Adventure tourism: responsible growth and sheltered from pandemics
With the travel restrictions of the past three years, a new type of tourism has gained popularity. This is adventure tourism, which encompasses outdoor activities involving some form of physical exercise or cultural exchange. Some examples ? Climbing a mountain, bird watching or discovering a wine route by bike. Post-pandemic, consumers are looking for more meaningful tourism, tied to an experience and providers they can connect with. This is why the private sector predicts that adventure tourism will increase by 15.2% between 2023 and 2030.
The Mediterranean, with its immense cultural and natural wealth, has the potential to become a great niche for this type of tourism. However, visitors to the region tend to concentrate in a few areas, leading to inequalities between countries and degrading flora and fauna in the busiest destinations.

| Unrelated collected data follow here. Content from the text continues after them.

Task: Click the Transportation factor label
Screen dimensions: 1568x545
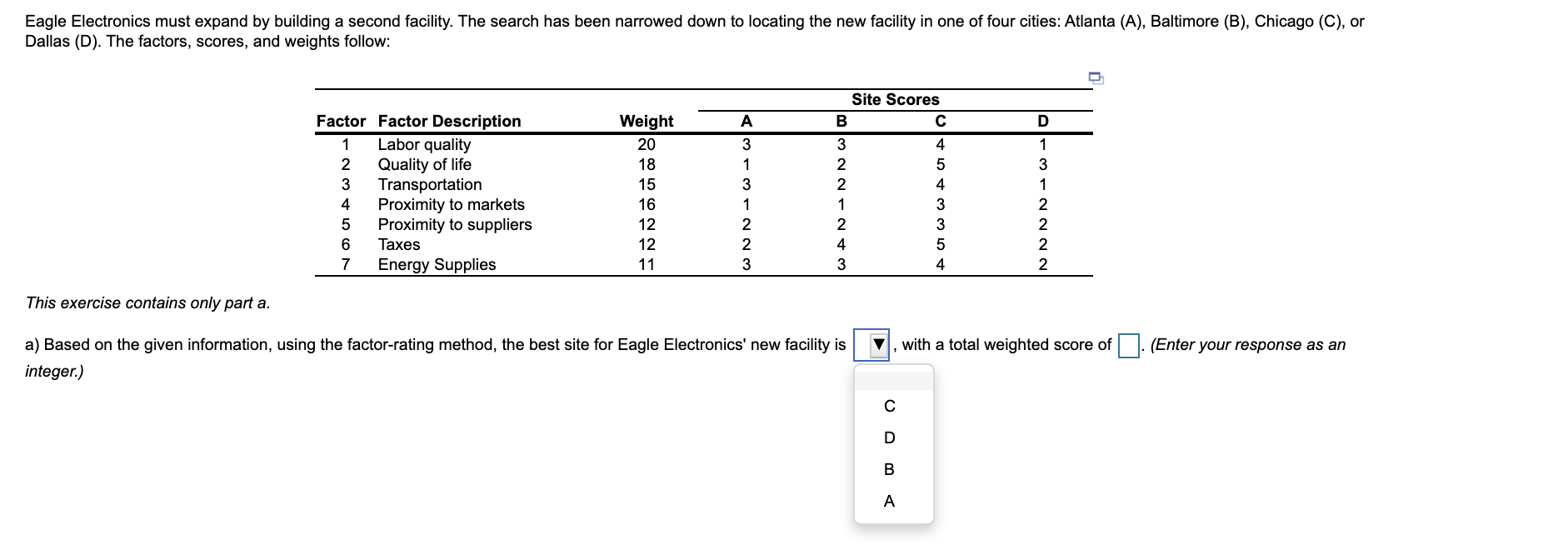Action: coord(427,184)
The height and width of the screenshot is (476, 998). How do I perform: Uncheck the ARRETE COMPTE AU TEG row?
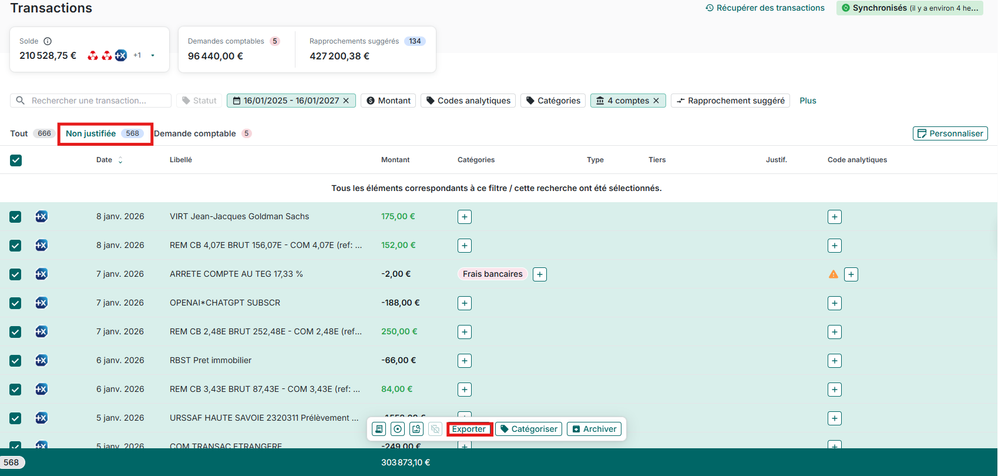[16, 274]
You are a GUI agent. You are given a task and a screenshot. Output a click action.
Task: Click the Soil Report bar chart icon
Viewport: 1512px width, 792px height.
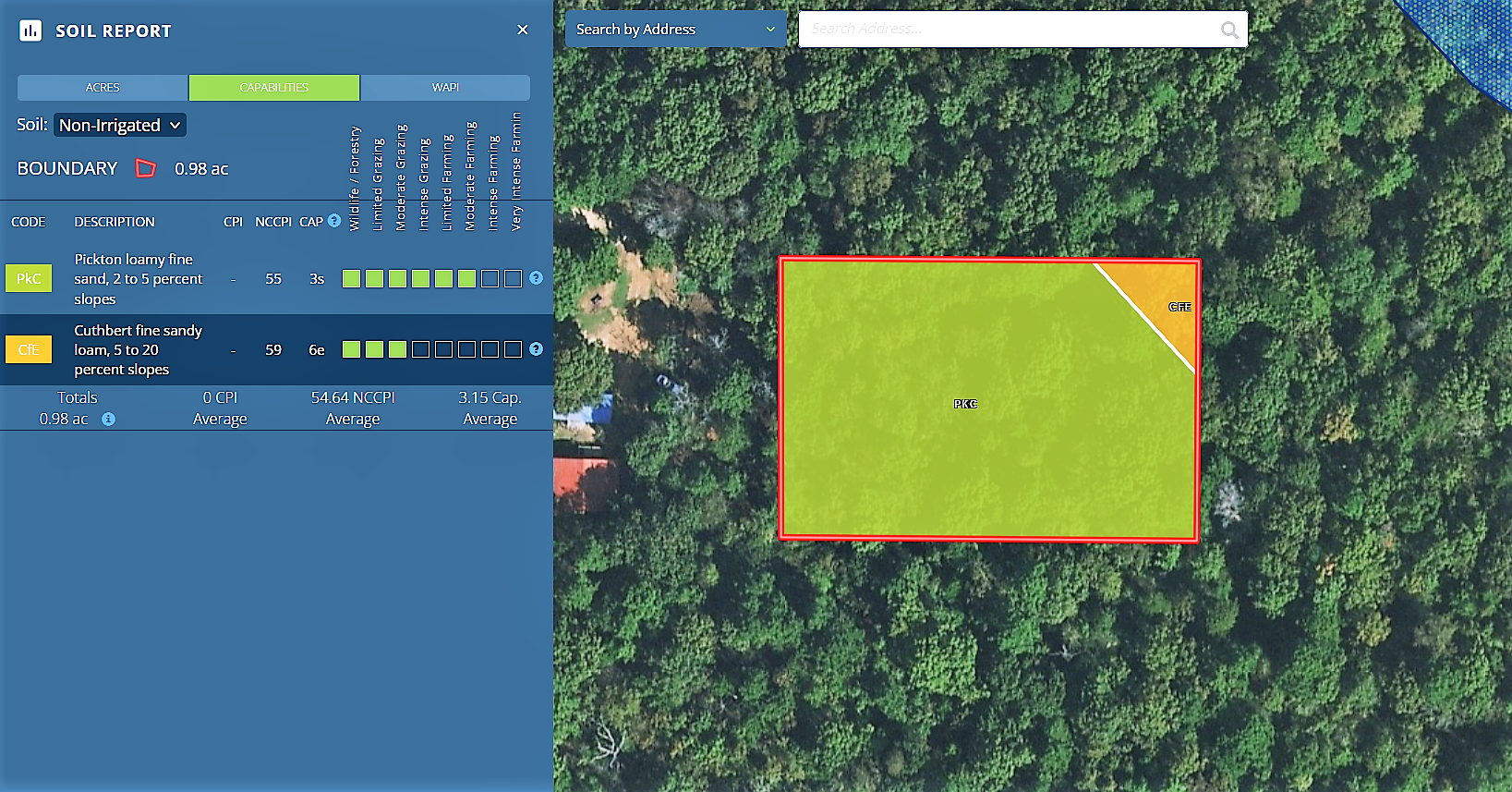[x=30, y=30]
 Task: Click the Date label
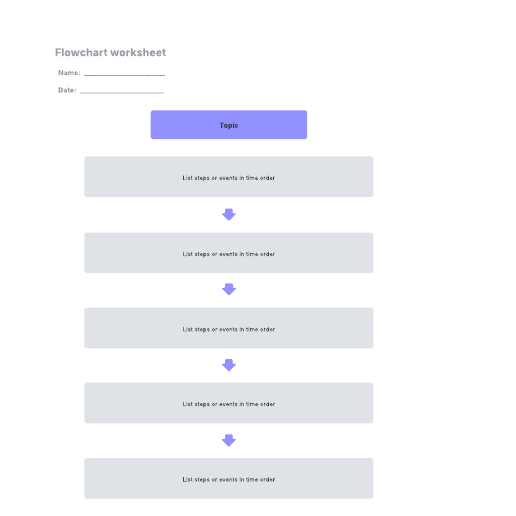pos(67,90)
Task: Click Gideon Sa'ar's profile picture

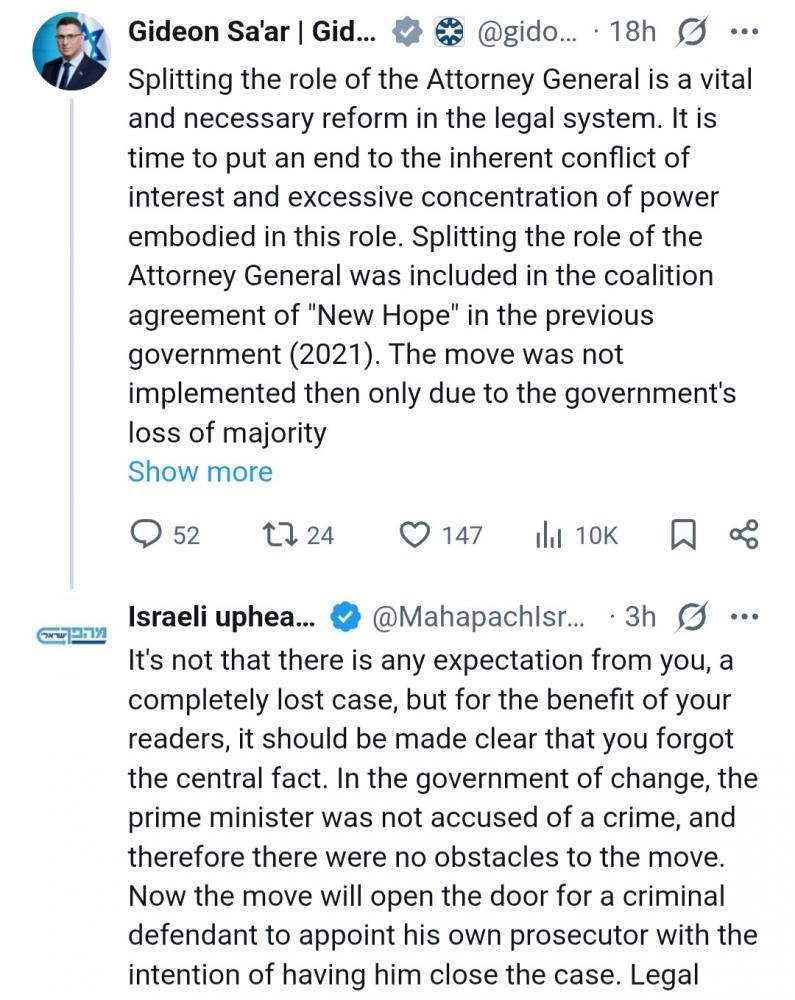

In this direction, one of ASCAME’s key commitments is the joint promotion of the Mediterranean under a single brand. The diversification of destinations within the region would make it possible to revitalize local economies, to fight against the precariousness of employment linked to seasonality and to minimize the impact on the environment. In short, it would strengthen the sector in the long term and improve the quality of life of a society that currently depends on a fragile sector.
ASCAME’s latest initiative to build this regional brand is the Mediterranean Adventures alliance, a pilot project co-funded by the European Union (to the tune of 3.3 million euros) and developed by ASCAME in collaboration with a long list of public and private entities : the Chamber of Commerce of Barcelona, the Provincial Council of Barcelona, the World Wide Fund for Nature (WWF), the Adventure Travel Trade Association (ATTA), the region of Puglia and the ministries of tourism of Lebanon and Jordan, among others.
The objective of Mediterranean Adventures is to create a common framework to reposition lesser known Mediterranean destinations in the international market. To do this, it offers participating companies and institutions various resources, such as promotional tools and training. However, the strength of this alliance is the development of a market place for tourism products. Through an intuitive and easy-to-use search engine, consumers can find adventure activities with a quality label, reflecting the biodiversity of the Mediterranean and offering physical and cultural enrichment.
“Sun and sand, yes, but also culture, history, nature, gastronomy and adventure. A marketplace user explains what she finds most appealing about the proposal. “Millennials and Gen Z are global citizens, we seek to live the destination experience and connect with the communities we visit.” This is precisely the value proposition of Mediterranean Adventures. To increase its effectiveness, the project partners launched an intensive marketing campaign in the main tourist source markets: the United Kingdom, Germany, Norway, the Netherlands and the United States.
ASCAME seeks through this alliance to promote tourism that respects cultural and natural heritage and to increase the competitiveness of local businesses. Supporting figures, the ATTA indicates that 65% of the profits generated by adventure tourism remain in the destination countries. But this figure is reduced to a paltry 14% when it comes to mass tourism. In other words, to generate $10,000 in the local economy, it takes 36 cruise tourists and only 4 adventure tourists. Zibaoui is clear: “The Mediterranean brand stimulates inclusive growth, generates jobs, attracts investors, creates SMEs”.
So far, the project has attracted partners from Italy, Jordan, Lebanon, Tunisia and Spainbut the aim is to extend the model to the entire Mediterranean region.